Pour l’ouverture de la 19e édition du Festival du Film Coréen de Paris (FFCP), c’est Handsome Guys de Nam Dong-Hyub qui a été choisi pour sa capacité à réjouir le public. Déjà projeté au Festival Européen du Film Fantastique de Strasbourg et sorti en Corée en juin 2024, il s’agit de la première comédie gore coréenne et du premier film de son auteur, jusqu’ici surtout assistant réalisateur.
Le film est ostensiblement un remake du film canadien Tucker et Dale fightent le mal, transposé en Corée. Un duo de charpentiers aux mines patibulaires mais au cœur pur (incarnés par les stars Lee Sung-min et Lee Hee-joon, de nouveau réunis, et en plein concours de grimaces) croise la route d’une bande de jeunes gens riches, beaux mais odieux (un golfeur vain, sans empathie et sa cour). Les différents personnages vont être réunis par la grâce d’une malédiction liée à Baphomet et d’une étrange chèvre noire.

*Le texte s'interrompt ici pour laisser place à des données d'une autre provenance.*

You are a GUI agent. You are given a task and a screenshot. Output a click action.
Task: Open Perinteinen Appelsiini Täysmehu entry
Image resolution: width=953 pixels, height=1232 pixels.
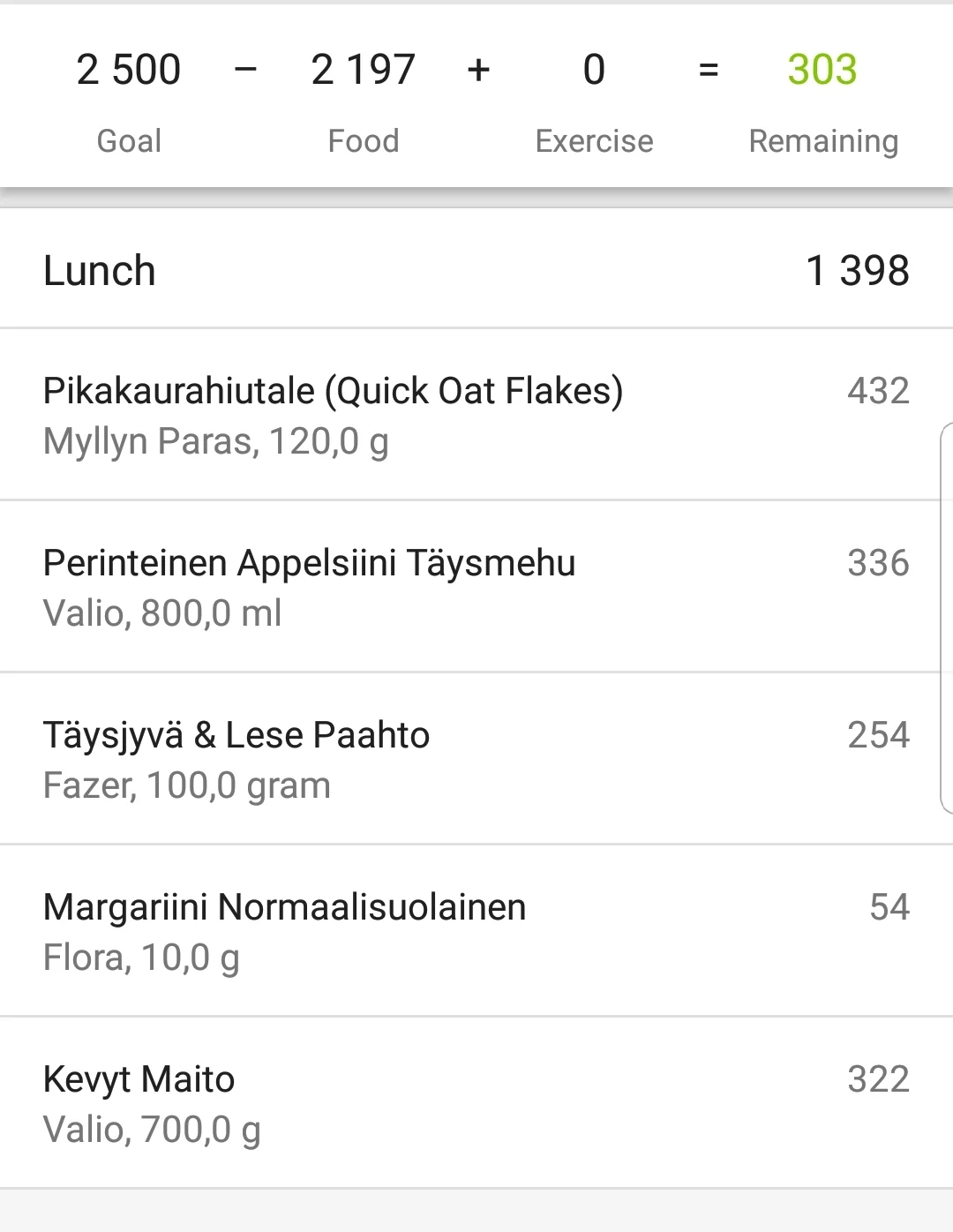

Comme son modèle, le film s’amuse à citer en rafale de nombreux autres films : La Nuit des morts vivants, Evil Dead, L’Exorciste, Souviens toi l’été dernier aussi bien que Fargo ou même, dans son dernier acte, Buffy contre les Vampires. Et comme si ces références ne suffisaient pas, un chien se retrouve accoutré de divers costumes rappelant d’autres franchises horrifiques comme Chucky ou Freddy. Comme son modèle, il joue sur la connaissance de l’intertexte pour créer des situations de décalage, entre l’hommage dégradé (la patte de la chèvre jaillissant de la tombe, un tragique accident d’outil agricole qui évoque les frères Coen) et l’humour de type slapstick où dans une même scène on passe d’un gag de dessin animé à un clin d’œil à Tobe Hooper avant de finir sur une mort violente à la Sam Raimi. À ce sujet, on peut d’ailleurs remarquer que si le film est une comédie gore, il n’essaie pas du tout de rivaliser avec ses modèles quant à l’hémoglobine, on est plus proche d’un Gremlins que d’un film de zombie. La chèvre est d’ailleurs un personnage assez proche d’une créature de Joe Dante, à la fois dangereuse et parfaitement ridicule, et de plus en plus folle dans ses excès au fur et à mesure que le film avance. Le jeu d’acteur est à l’avenant avec une esthétique très drama, facilement découpable en séquences pour internet, avec des ruptures de ton, des silences brusques soulignés par un arrêt de la musique pour surjouer l’effet, des jeux de champs-contrechamps jouant sur la perspective pour passer de l’horreur à la comédie, en comptant sur le jeu excessif pour autoriser les deux lectures…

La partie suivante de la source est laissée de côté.